Quote of the Day: "I was starting to believe the reason it matters to care passionately about something is that it whittles the world down to a more manageable size." –Susan Orlean, Adaptation, The Orchid Thief
"It may seem stupid to write so much about Iraq in this space.
Most of you agree with me that this is an unwarranted, illegal, bordering-on-genocidal war that needs to end ASAP.
Those who don't won't be convinced by anything I write.
So why bang on?
I've just read a book called At Hell's Gate: A Soldier's Journey from War to Peace. It's a memoir by Claude Anshin Thomas. At 17, he enlisted in the Amy and volunteered for service in Vietnam. His commanders told him he was bringing peace, but what he mostly did is kill:
...nearly every day that I was in Vietnam I was in combat. One of the many decorations I received was the Air Medal. To get an air medal, you must fly 25 combat missions and 25 combat hours. By the end of my tour, I had been awarded more than 25 air medals. That amounts to somewhere in the neighborhood of 625 combat hours and combat missions. All of those combat missions killed people....by the time I was first injured in combat (two or three months into my tour), I had already been responsible for the deaths of several hundred people.

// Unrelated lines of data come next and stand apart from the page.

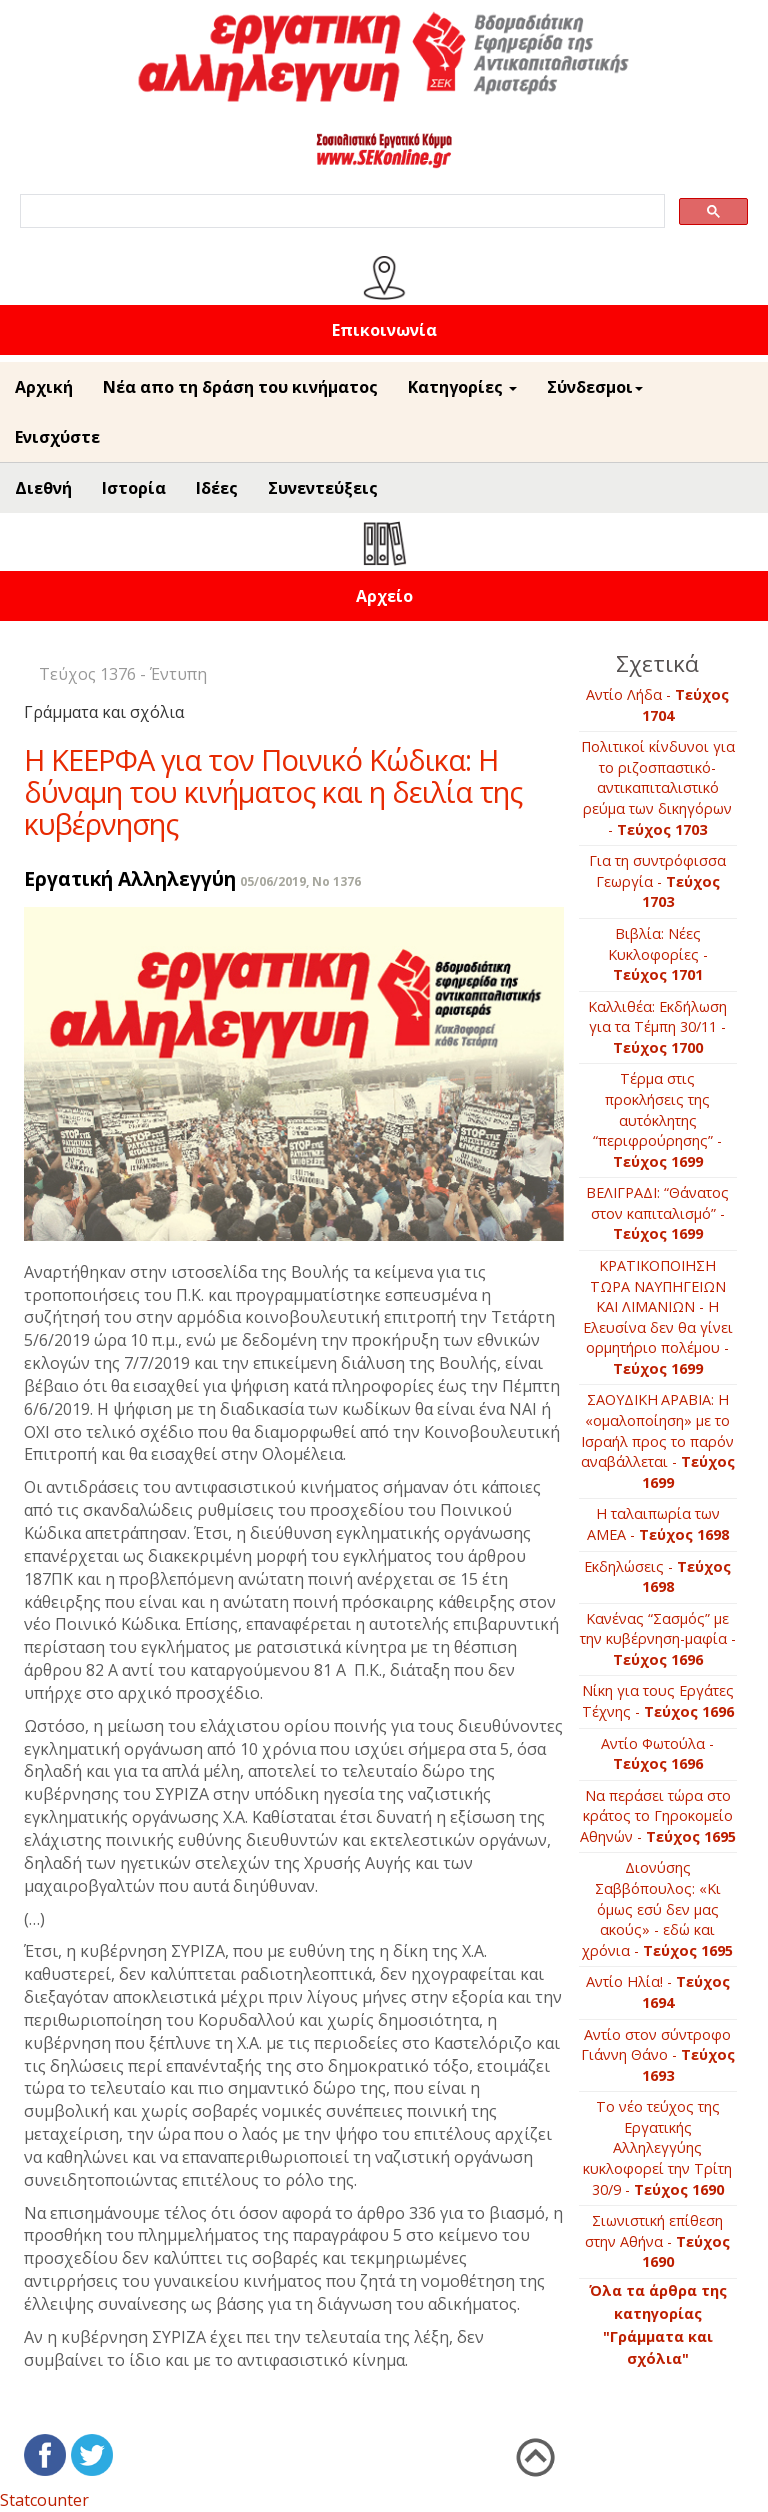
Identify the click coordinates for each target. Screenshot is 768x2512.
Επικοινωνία (384, 330)
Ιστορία (134, 488)
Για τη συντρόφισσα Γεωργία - (657, 881)
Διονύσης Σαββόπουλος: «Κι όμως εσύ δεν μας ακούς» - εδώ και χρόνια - (657, 1908)
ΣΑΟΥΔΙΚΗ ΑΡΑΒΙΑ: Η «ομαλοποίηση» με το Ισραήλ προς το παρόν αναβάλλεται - (658, 1440)
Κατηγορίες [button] (462, 387)
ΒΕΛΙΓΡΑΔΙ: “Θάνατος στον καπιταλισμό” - (657, 1213)
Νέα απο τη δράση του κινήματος (240, 387)
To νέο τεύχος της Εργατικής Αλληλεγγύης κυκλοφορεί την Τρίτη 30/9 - (657, 2147)
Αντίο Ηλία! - (658, 1992)
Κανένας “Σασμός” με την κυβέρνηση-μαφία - (658, 1639)
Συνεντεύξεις (323, 488)
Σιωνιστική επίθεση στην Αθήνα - (657, 2241)
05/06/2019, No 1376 (300, 881)
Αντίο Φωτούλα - (657, 1754)
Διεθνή (43, 488)
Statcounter (44, 2500)
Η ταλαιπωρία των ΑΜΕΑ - (658, 1524)
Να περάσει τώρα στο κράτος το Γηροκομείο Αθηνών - (658, 1816)
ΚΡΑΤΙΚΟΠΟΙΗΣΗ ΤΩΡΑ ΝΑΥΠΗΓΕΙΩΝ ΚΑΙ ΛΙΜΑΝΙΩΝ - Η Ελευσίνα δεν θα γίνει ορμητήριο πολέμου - (658, 1317)
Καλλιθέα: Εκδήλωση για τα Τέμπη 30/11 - (657, 1027)
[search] (340, 211)
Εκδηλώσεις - (657, 1577)
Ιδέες (217, 488)
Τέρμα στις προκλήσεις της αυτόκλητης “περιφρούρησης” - (657, 1119)
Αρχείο (384, 596)
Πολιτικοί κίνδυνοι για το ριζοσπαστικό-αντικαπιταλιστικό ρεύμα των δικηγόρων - (658, 787)
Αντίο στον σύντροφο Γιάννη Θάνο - (658, 2055)
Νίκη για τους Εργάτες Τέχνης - (658, 1701)
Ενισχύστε (57, 437)
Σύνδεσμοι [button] (595, 387)
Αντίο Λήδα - (657, 705)
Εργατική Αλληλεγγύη (130, 878)
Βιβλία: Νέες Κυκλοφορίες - (658, 954)
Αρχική (44, 387)
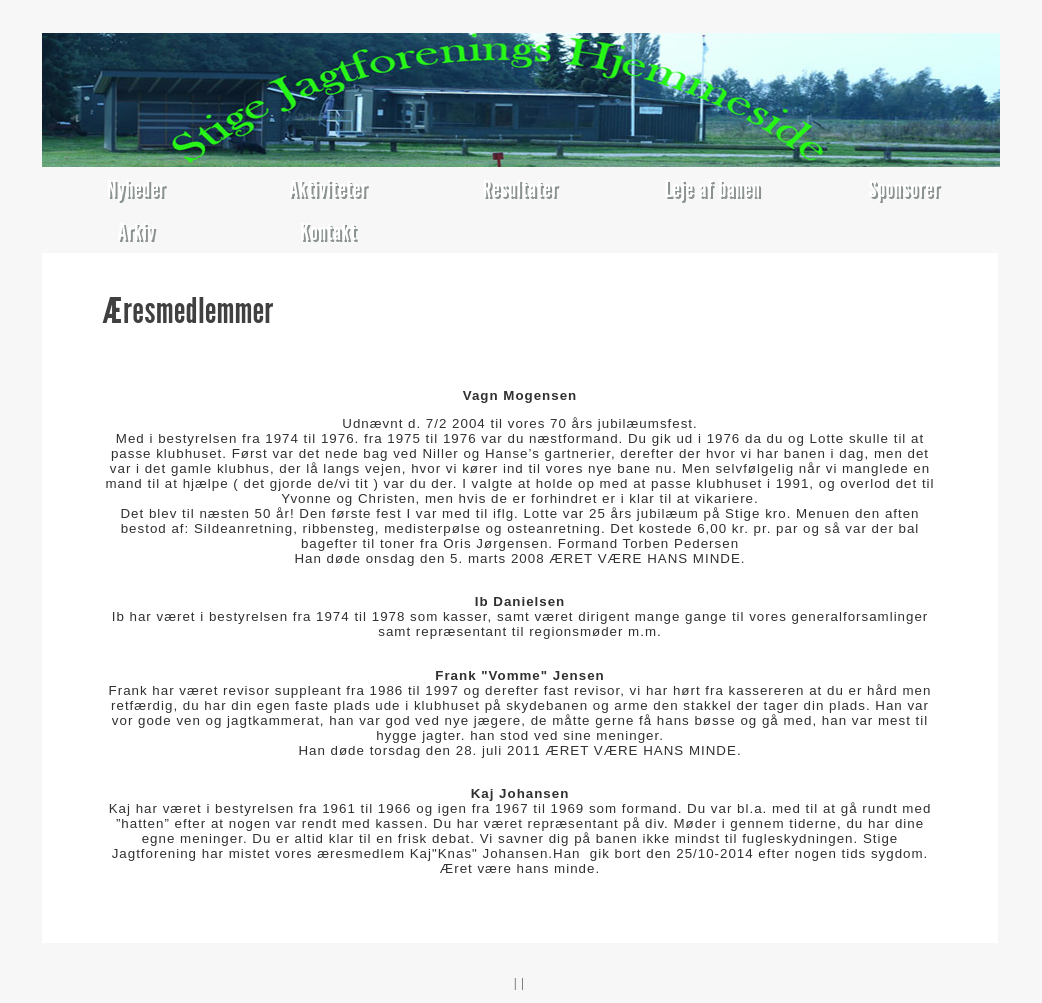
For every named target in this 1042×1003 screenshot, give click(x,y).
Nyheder (136, 188)
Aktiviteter (328, 188)
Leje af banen (712, 188)
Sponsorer (905, 188)
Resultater (521, 188)
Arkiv (136, 231)
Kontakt (328, 231)
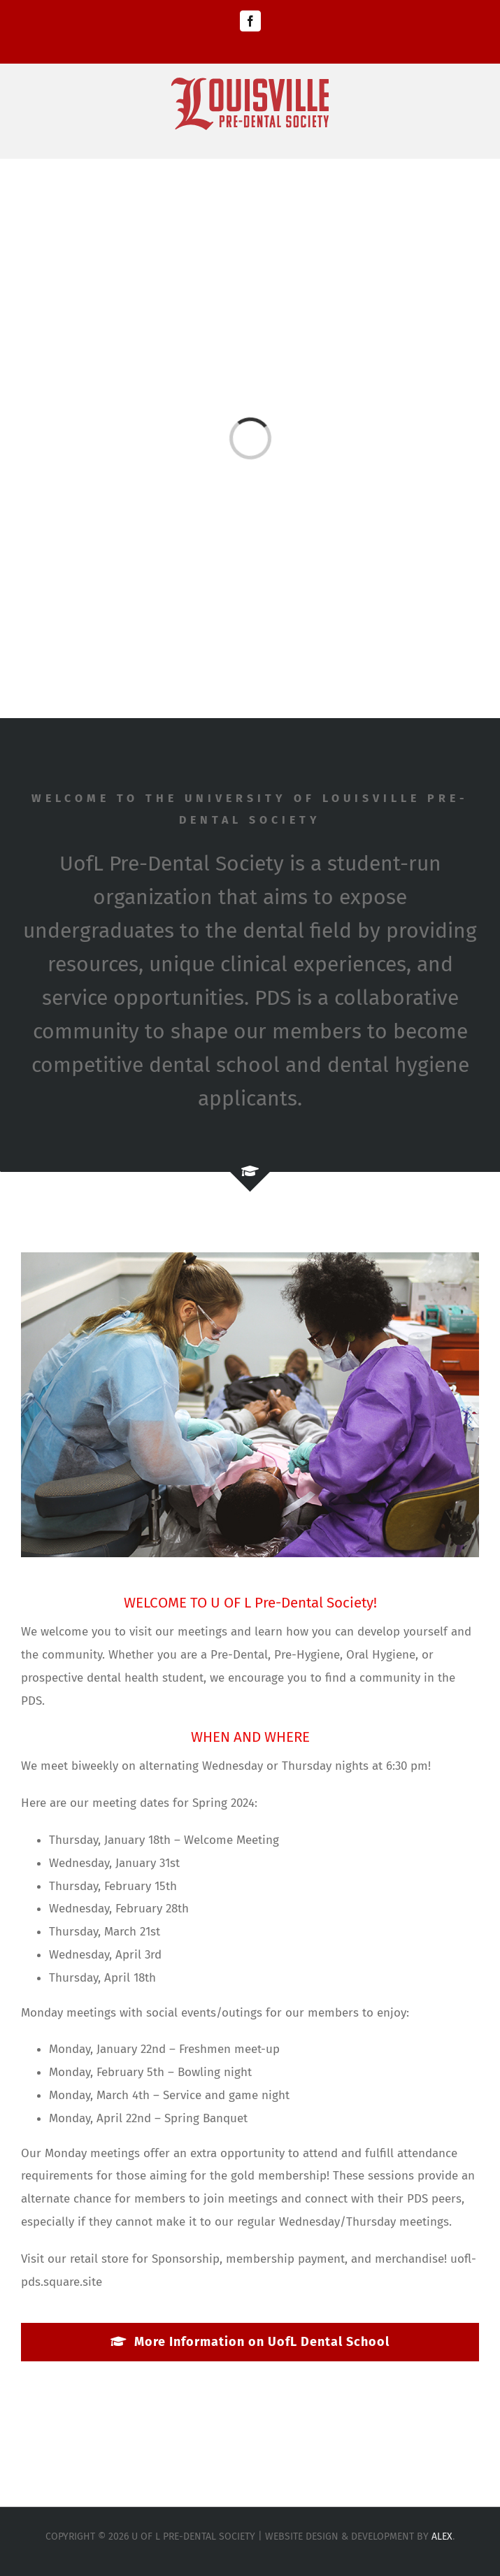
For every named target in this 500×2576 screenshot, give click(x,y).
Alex (441, 2536)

When he came home, Thomas was still driven by rage. He joined the anti-war movement. He took drugs. He drank. He wanted to die. Then he cleaned up. But he was still tormented. Fortunately, he was invited to a retreat with Thich Nhat Hanh. Odd, he thought--my countrymen reject me, and yet this Vietnamese accepts me.
When Thich Nhat Hanh entered the room, Claude Thomas began to cry. 'I realized for the first time that I didn't know the Vietnamese in any way than as my enemy, and this man wasn't my enemy.'
The first great lesson of this book is something Thich Nhat Hanh tells the veterans: 'You are the light at the tip of the candle. You burn hot and bright. You understand deeply the nature of suffering.'
And then--and this is the part that has had me reeling for weeks--Thich Nhat Hanh goes on:
He told us that the nonveterans were more responsible for the war than the veterans. That because of the interconnectedness of all things, there is no escape from responsibility. That those who think they aren't responsible are the most responsible.
Consider that: 'Those who think they aren't responsible are the MOST responsible.'
That's every minister who presides over a service without mentioning Iraq. Every shopper who's 'in the holiday spirit' and doesn't want to be brought down by death and dying. Every parent who fails to talk about Iraq with the kids.
That's you. And you. And you. And, sometimes, me. And that is why--even if I'm just touching base with the choir--I need to talk about this stinking war until, finally, we get it to stop."